I am a collector of histories; a memoirist of the city’s remembrances and recollections.
The wonder of photography and its importance as a medium emerge from the vision and talent of individual photographers, not from the megapixels or processing algorithms or any of the other “features” found among contemporary cameras. The technical wizardry on these cameras is stunning and is surely helpful in the creation of beautiful images but, in the right hands, even the simplest of cameras are capable of capturing stunning, transcendent imagery.
Because of this, there are probably as many philosophies and genres of photography as there are individual photographers. For my part, I’m more interested in photojournalism than I am in fashion or advertising photography, which is to say that I much prefer the images of W. Eugene Smith or James Nachtwey to those of, say, David LaChapelle. This is nothing against LaChapelle or the many talented photographers who work in fashion—it is simply my personal preference in photography and forms the basis of my own work, whose basic tenor I would describe as “expressive documentary”. The majority of my images come from street shooting and from documenting the urban experience, where the objects of representation are found in the world at large and are not created in a studio, but—and this is where the expressive part comes in—they make no pretense to being verite recordings of these phenomena. My images are the work of a discriminating mind and whatever cropping and post-processing are performed on them are done with an eye towards maximizing the relationships represented within each photograph and enhancing the emotional and/or intellectual idea(s) contained therein.
Like so many other aspects of my life, my greatest inspiration as a photographer comes from wandering the ineffable streets of New York City—streets scarred by time and marked by men, avenues where History both resists and redefines commodification and the People—everywhere, the People!—are busy creating their own secret histories and hustling the future into Being. My eye remains in continual motion when I’m out shooting, searching for the next shot, trying to anticipate where the next image will be appear from. The images I capture are rarely—if ever—directed by me; they emerge from the city that existed before me and will surely exist long after me. They are images of moments now lost to time; each photo a reminder of a necessarily unique occurrence that would be lost forever save its transformation into an image. I am a collector of histories; a memoirist, if you will, of the city’s remembrances and recollections.

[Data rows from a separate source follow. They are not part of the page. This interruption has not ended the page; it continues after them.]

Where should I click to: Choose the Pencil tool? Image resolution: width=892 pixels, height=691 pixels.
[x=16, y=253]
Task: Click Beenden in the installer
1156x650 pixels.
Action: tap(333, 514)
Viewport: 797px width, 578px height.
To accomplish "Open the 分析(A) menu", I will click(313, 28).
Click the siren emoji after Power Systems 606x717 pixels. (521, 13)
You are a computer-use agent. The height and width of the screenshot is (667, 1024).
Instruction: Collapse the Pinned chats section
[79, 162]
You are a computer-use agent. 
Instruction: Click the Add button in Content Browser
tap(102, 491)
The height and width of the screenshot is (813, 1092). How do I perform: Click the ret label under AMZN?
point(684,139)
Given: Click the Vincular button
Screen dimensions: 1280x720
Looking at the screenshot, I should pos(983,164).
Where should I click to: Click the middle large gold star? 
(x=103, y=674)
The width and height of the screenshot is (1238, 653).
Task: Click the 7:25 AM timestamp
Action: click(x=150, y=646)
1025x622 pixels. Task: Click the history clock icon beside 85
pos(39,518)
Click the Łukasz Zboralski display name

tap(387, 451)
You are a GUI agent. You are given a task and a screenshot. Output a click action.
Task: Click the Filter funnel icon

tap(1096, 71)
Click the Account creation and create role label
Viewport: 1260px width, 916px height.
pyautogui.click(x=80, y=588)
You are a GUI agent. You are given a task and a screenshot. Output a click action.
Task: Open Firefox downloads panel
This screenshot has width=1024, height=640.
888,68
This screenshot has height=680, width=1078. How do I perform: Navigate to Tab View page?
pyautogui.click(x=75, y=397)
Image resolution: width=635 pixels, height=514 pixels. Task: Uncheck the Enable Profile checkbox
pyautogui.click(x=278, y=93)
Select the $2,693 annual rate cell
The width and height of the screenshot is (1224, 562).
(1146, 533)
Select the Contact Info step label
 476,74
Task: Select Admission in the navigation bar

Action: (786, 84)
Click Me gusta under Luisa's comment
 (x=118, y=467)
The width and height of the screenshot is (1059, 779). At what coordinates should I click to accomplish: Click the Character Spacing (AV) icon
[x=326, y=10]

Photography, like philosophy, is an attempt to extract and create meaning from the world around us, to express or capture some small measure of truth about the entropic nature of all things.
Collecting these images, however, is only the first step in my process of image-making. Even if I think “I Got It,” when I load the images into Aperture/Photoshop, the photographs will be transformed into something different, something other. What began as a simple representation of a point in time will become—after cropping and adjusting color or contrast or tonality—a refraction of history, a synthetic image that (hopefully) comments on the world through both its relationship to it and its tonal differences from it. Some images need little processing, but many are heavily-processed, especially my photos of the darker sides of the city’s urban renewal, of the homeless and the helpless and others forgotten in the conspicuous consumption of status symbols and oligarchic bailouts. The emotional disturbances on display in these images require a corresponding tension in the photograph’s ontological structures.
A similar reasoning underlies my photography of the city’s underground parties, those secret spaces where thousands conjure their own gods and demons in their leap into a madness both beautiful and expressive. These images are processed with an eye towards capturing the feeling of the moment, the experience of the night, the wonder of living without regard for morning, where too much and too far are simply the opening moves in our quest for beauty.
Pushing images to extremes can put one at risk for “lessening” the technical qualities of a photograph, but I am not a believer that technical perfection necessarily corresponds with artistic success or the creation of an historically-important document. The image’s emotional center should be elucidated through the photograph’s tonal makeup, even if the highlights are blown or the blacks are crushed or noise is rampant. These are not problems to be avoided categorically, but structures to be deployed when the image calls for them. If the scene being represented is one of extremes, of persons on the edge, if the idea behind the image is to express something of the fragility of the world as represented then the image itself should also share this feeling: it too should look as if it’s on the edge of breaking down. The idea of the scene and the structure of its representation should have a direct relationship to each other.
At heart, photography, like philosophy, is an attempt to extract and create meaning from the world around us, to express or capture some small measure of truth about the entropic nature of all things. Photography and philosophy are sometimes parallel and some times divergent methods by which we can investigate and interrogate this crazy life, but even though their modes of representation may differ, they each begin from the same sense of wonder before the improbable beauties of creation.